== PAGE EXCERPT ==
The Alaska Department of Fish and Game made it official Wednesday, closing the fall hunting season for brown bear on the Kenai Peninsula.
"We've been hinting toward this for the past month or two," said Fish and Game area management biologist Jeff Selinger. "We didn't want to make the decision until the final numbers came in and we had everything summarized."
The emergency order, which closes the season that had been scheduled to start Oct. 15 and to run through Oct. 31, comes after several brown bears were killed this summer in defense of life and property and in traffic collisions.
Fish and Game manages for a population of 250 to 300 brown bears on the Kenai Peninsula, which is divided into game management units 7 and 15. Unit 7 includes the eastern portion of the peninsula, from Hope to Seward, and the Kenai Fjords National Park. The central and southern peninsula, including the Kenai National Wildlife Refuge, the Caribou Hills and the area around Kachemak Bay, comprise Unit 15.
The current management plan allows for an average annual human-caused mortality -- including hunter harvest, defense of life and property, automobile collisions and illegally taken bears -- of 14 or fewer bears and not more than six female units per year.
===
**PROBLEM 1:**
Repeat the passage of the Kenai brown bear article from "The emergency order, which" to "comprise Unit 15.".
**PROBLEM 2:**
According to the Kenai brown bear article, why did Fish and Game wait before making its decision on the season?
**PROBLEM 3:**
Carry the Kenai brown bear article forward from its last sentence.
== MATERIAL PROVIDED ==
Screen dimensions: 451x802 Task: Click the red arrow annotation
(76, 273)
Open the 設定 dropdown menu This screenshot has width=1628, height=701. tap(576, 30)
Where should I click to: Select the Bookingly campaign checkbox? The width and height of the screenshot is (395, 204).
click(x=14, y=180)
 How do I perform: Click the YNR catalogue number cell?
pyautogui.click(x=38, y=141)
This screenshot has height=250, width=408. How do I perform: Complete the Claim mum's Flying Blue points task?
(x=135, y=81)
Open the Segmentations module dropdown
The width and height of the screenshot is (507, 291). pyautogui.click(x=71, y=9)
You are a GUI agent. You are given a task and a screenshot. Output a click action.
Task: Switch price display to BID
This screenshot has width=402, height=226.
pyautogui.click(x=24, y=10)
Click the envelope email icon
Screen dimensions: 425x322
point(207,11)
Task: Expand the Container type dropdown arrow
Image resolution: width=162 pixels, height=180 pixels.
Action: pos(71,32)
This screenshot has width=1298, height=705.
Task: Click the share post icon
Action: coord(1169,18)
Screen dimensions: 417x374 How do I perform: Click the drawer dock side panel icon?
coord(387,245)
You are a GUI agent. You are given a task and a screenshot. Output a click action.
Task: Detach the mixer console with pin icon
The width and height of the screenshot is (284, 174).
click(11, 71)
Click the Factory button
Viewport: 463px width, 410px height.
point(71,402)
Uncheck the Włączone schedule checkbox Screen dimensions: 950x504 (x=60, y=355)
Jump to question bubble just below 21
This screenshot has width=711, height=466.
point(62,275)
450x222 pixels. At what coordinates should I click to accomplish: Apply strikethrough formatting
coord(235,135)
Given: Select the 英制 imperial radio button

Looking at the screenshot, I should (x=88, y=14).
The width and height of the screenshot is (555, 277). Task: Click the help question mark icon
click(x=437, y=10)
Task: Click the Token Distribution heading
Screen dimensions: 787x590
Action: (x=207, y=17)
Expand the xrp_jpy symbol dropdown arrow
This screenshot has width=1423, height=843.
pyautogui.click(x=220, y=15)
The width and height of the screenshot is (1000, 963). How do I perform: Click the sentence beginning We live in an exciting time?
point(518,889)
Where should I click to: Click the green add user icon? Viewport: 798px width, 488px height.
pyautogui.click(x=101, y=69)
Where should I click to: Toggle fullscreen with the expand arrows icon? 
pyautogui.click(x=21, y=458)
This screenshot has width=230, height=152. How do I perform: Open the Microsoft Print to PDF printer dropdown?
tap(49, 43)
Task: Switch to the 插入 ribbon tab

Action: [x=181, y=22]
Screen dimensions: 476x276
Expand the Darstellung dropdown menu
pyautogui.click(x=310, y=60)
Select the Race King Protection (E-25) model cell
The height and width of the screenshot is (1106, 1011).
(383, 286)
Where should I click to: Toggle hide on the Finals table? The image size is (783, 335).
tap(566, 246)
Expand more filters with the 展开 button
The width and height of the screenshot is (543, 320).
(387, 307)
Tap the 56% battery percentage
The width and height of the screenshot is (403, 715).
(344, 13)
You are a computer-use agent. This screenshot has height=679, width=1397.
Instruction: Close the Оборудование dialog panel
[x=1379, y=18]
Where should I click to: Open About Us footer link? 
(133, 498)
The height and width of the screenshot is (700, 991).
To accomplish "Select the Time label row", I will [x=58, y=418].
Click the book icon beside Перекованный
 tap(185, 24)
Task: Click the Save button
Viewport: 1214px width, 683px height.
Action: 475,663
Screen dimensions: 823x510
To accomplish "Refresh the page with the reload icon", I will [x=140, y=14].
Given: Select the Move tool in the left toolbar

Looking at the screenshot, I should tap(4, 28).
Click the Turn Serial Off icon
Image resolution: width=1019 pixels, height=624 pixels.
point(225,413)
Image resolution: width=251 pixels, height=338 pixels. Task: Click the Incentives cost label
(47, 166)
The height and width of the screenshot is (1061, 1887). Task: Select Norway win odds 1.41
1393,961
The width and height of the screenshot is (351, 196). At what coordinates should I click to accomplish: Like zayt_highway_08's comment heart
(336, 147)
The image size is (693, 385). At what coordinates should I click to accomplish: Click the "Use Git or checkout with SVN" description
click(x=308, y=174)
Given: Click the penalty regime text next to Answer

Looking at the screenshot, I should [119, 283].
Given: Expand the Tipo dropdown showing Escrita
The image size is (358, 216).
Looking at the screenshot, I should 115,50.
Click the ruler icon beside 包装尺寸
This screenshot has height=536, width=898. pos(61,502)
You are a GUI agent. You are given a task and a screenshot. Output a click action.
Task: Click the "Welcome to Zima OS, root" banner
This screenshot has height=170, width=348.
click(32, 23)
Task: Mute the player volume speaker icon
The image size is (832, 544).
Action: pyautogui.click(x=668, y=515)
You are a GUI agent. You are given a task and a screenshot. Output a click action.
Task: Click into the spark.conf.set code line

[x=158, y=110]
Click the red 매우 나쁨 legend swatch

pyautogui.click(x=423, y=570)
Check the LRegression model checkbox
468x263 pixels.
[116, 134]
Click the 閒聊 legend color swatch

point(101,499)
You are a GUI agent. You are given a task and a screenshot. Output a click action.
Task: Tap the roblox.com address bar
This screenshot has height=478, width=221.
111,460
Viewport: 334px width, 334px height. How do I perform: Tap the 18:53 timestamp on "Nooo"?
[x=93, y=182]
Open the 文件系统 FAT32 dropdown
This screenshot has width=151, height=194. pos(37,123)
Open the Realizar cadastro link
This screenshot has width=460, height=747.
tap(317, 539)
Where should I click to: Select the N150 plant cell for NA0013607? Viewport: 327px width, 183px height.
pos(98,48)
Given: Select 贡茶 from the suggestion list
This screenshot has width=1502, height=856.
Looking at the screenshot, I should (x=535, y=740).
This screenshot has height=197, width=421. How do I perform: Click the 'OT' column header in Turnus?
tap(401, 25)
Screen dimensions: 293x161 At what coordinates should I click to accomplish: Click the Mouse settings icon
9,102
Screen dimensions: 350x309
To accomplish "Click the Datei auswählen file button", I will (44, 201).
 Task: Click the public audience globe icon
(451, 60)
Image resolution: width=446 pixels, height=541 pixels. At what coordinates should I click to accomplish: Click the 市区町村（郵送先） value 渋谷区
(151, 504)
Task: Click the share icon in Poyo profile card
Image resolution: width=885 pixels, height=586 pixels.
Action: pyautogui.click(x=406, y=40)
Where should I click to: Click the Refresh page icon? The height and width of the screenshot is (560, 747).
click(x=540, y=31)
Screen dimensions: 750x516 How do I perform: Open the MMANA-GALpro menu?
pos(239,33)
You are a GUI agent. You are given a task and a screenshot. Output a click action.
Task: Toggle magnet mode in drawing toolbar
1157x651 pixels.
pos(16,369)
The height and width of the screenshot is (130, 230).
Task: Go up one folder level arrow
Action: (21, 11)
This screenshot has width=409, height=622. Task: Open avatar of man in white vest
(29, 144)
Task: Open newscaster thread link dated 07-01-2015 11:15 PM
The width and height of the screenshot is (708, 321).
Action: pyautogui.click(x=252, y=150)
===
**EXERCISE RESPONSE 1:**
The emergency order, which closes the season that had been scheduled to start Oct. 15 and to run through Oct. 31, comes after several brown bears were killed this summer in defense of life and property and in traffic collisions.
Fish and Game manages for a population of 250 to 300 brown bears on the Kenai Peninsula, which is divided into game management units 7 and 15. Unit 7 includes the eastern portion of the peninsula, from Hope to Seward, and the Kenai Fjords National Park. The central and southern peninsula, including the Kenai National Wildlife Refuge, the Caribou Hills and the area around Kachemak Bay, comprise Unit 15.

**EXERCISE RESPONSE 2:**
Fish and Game waited because it did not want to decide until the final numbers came in and everything had been summarized, as area management biologist Jeff Selinger explained.

**EXERCISE RESPONSE 3:**
Fish and game counts a female bear less than 3 years old as one half unit while a female older than 3 is considered one full unit.
Since April, 7 1/2 female units have been taken on the Kenai Peninsula.
Selinger said there is interest from hunters in continuing a brown bear hunt of the peninsula.
"From what I've heard, I think there is a lot of demand for a brown bear season," Selinger said. "However, in recent years, people have gotten used to an on-again, off-again season."
Last year's season lasted just a couple of days before ending by emergency order. The season opened one female bear under the limit, but a sow was harvested within the first few days of the hunt.
Several bears were killed in defense of life and property during the summer, and four were killed in traffic collisions.
"This year, we seem to have had a rash of brown bears being hit by cars," Selinger said. "My guess is this is somewhat of an anomaly. We probably will not see four bears being hit by cars next summer."
Selinger did note that the number of bears killed in defense of life and property has been on the rise over the past few years, and said that would be one of the issues the Interagency Brown Bear Study Team would take up when it meets in October.